Instructions to follow | Only the lines from the one bearing "You are a computer-use" through the end of the entries should be output, exactly as they stand, and pictures should be skipped.

Exercise materials |
= Beginning of Section =

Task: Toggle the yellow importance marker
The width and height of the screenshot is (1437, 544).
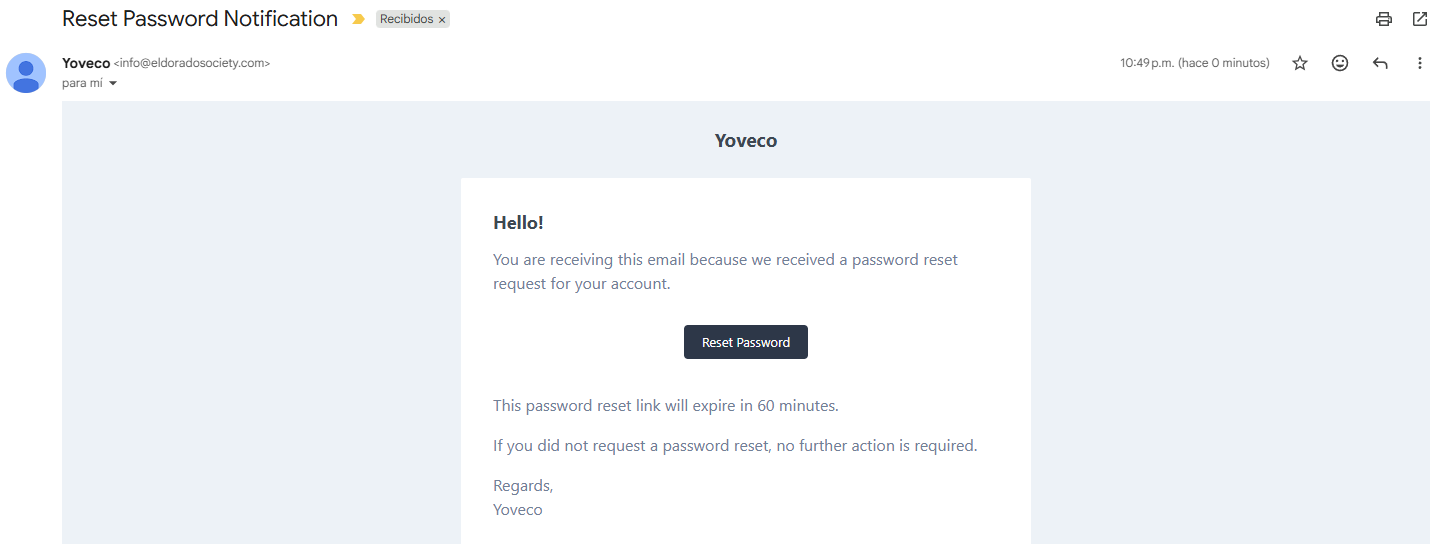Action: click(359, 19)
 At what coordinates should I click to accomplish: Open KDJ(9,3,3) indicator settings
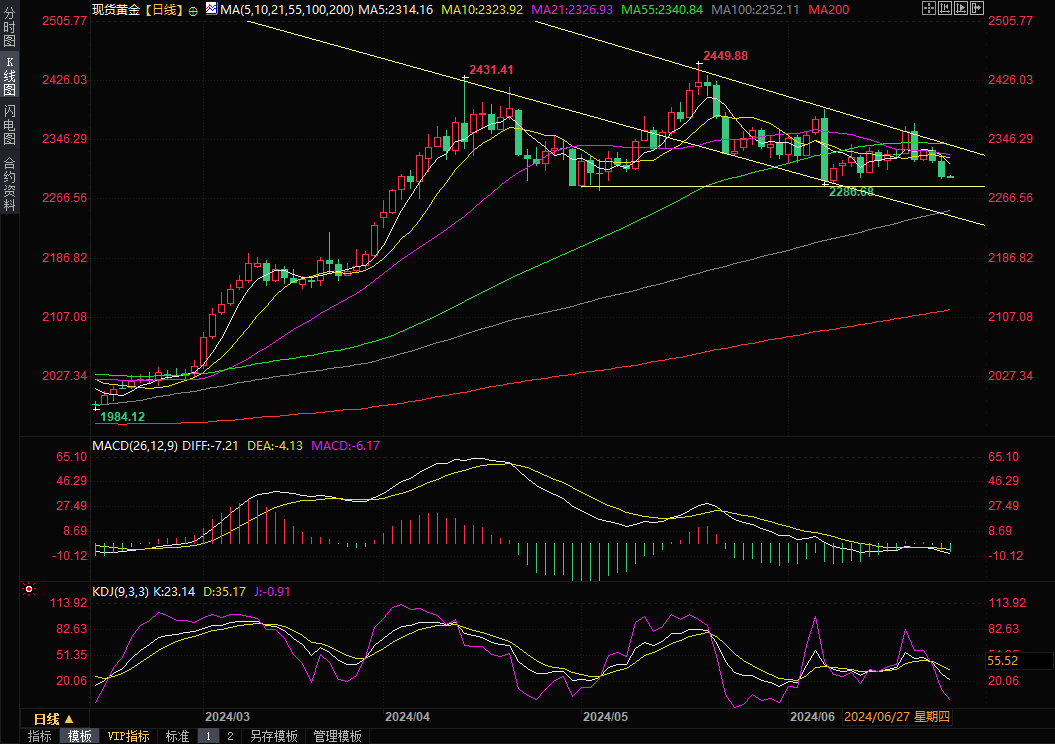[x=120, y=591]
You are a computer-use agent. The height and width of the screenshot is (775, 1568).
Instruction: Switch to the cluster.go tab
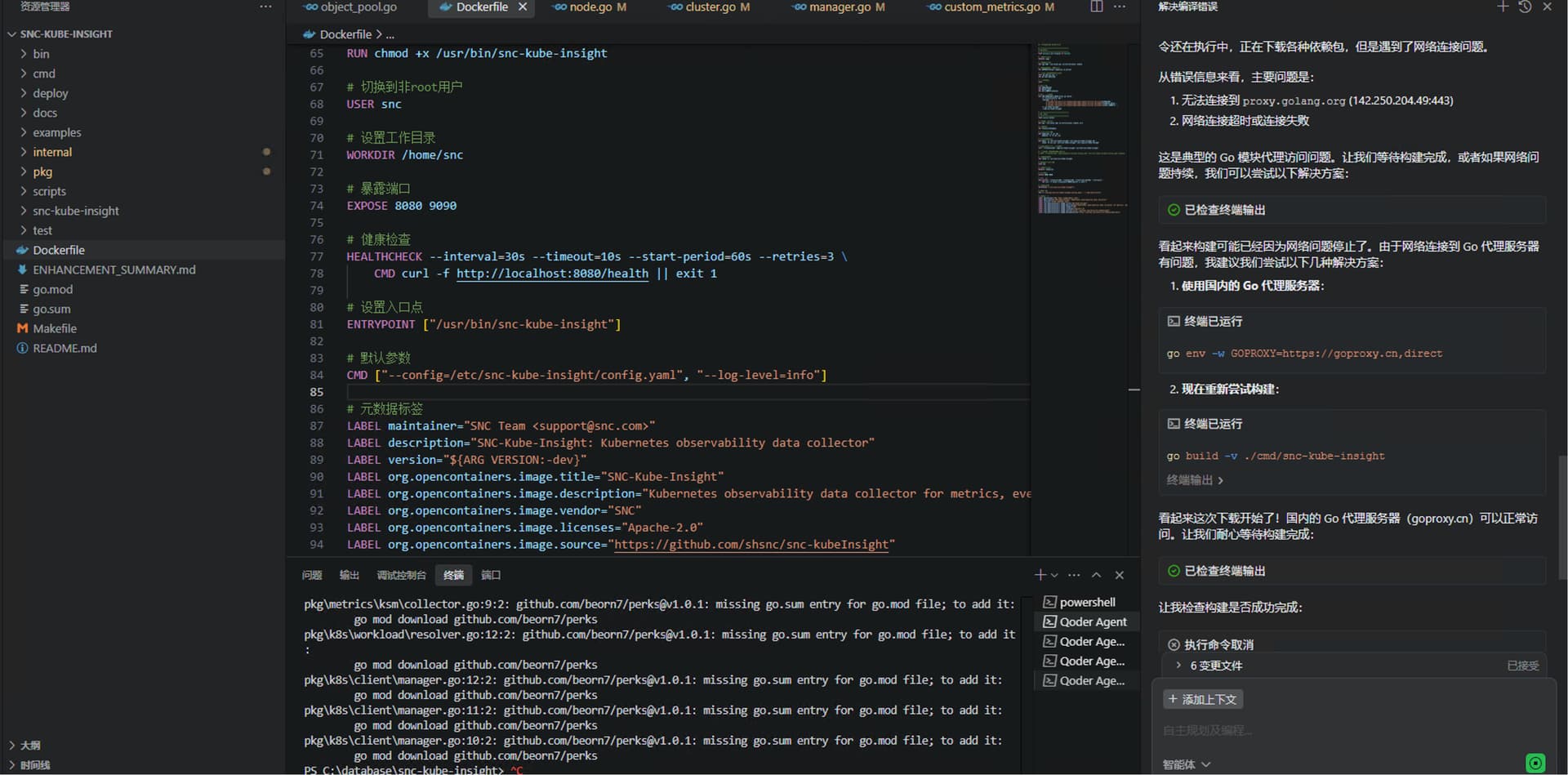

= End of Section =

Exercise response |
You are a computer-use agent. The height and width of the screenshot is (775, 1568).
Instruction: Switch to the cluster.go tab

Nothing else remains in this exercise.